The Auto-ISAC has signed a cooperative research and development agreement (CRADA) with the U.S. Department of Homeland Security (DHS) to collaborate and improve vehicle cyber-threat information sharing and analysis.
Private-sector companies sign a CRADA with DHS to participate in the Cyber Information Sharing and Collaboration Program (CISCP), the department’s flagship program for public-private multi-directional cybersecurity information sharing and analytic collaboration about cyber threats, incidents and vulnerabilities.
“This relationship with DHS provides our cybersecurity experts the opportunity to work with their counterparts in the federal government to increase information sharing and analysis,” said Jeff Massimila of General Motors, who also serves as the Auto-ISAC’s chair.
The agreement could facilitate access to DHS’s National Cybersecurity and Communication Integration Center (NCCIC), a security operations watch center. The agreement also provides ISAC personnel with eligibility for security clearances to view classified threat information.

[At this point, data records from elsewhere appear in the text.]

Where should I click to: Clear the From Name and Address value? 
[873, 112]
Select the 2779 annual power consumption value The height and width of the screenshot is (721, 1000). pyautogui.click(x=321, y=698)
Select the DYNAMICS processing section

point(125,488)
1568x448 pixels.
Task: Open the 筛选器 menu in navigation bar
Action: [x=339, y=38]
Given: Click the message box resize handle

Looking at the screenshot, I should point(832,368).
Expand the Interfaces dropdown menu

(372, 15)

“CISCP is a bi-directional information-sharing program providing increased value for our Auto-ISAC members,” said Faye Francy, Auto-ISAC executive director.
“As the automotive industry continues to prepare for an increasingly interconnected future, the ability to collaborate with DHS and other private-sector companies markedly increases our ability to detect and prevent vehicle cybersecurity threats,” said Francy.
The Auto-ISAC joins other Information Sharing and Analysis Centers (ISACs) and private-sector companies already working with DHS to tackle today’s cybersecurity challenges.
CISCP partners voluntarily submit indicators of observed cyber threats and information about cyber incidents and identified vulnerabilities, done in an anonymized, aggregated fashion. Data submitted to CISCP falls under the Protected Critical Infrastructure Information Program and are statutorily exempt from regulatory use or any disclosure under the Freedom of Information Act or state Sunshine Laws.
One key component of the agreement is the ability of representatives of the Auto-ISAC to sit side-by-side with government, other ISAC partners and companies to share and analyze information and block cyber threats before damaging compromises occur. CISCP analysts examine the submission in collaboration with both government and industry partners and produce accurate, relevant, timely and actionable analytical products. There are a number of valuable products available to the partners through the program to include: indicator bulletins, analysis report, priority alert and recommended practices. In addition, CISCP hosts analyst-to-analyst technical threat exchanges and analyst training events that allow for classified and unclassified briefings.
Vehicle cybersecurity is a critical foundation for the future of the connected vehicle. Through the establishment of Auto-ISAC, there is a central hub for members to share, track and analyze intelligence about potential cyber threats, vulnerabilities and incidents related in and around the connected vehicle.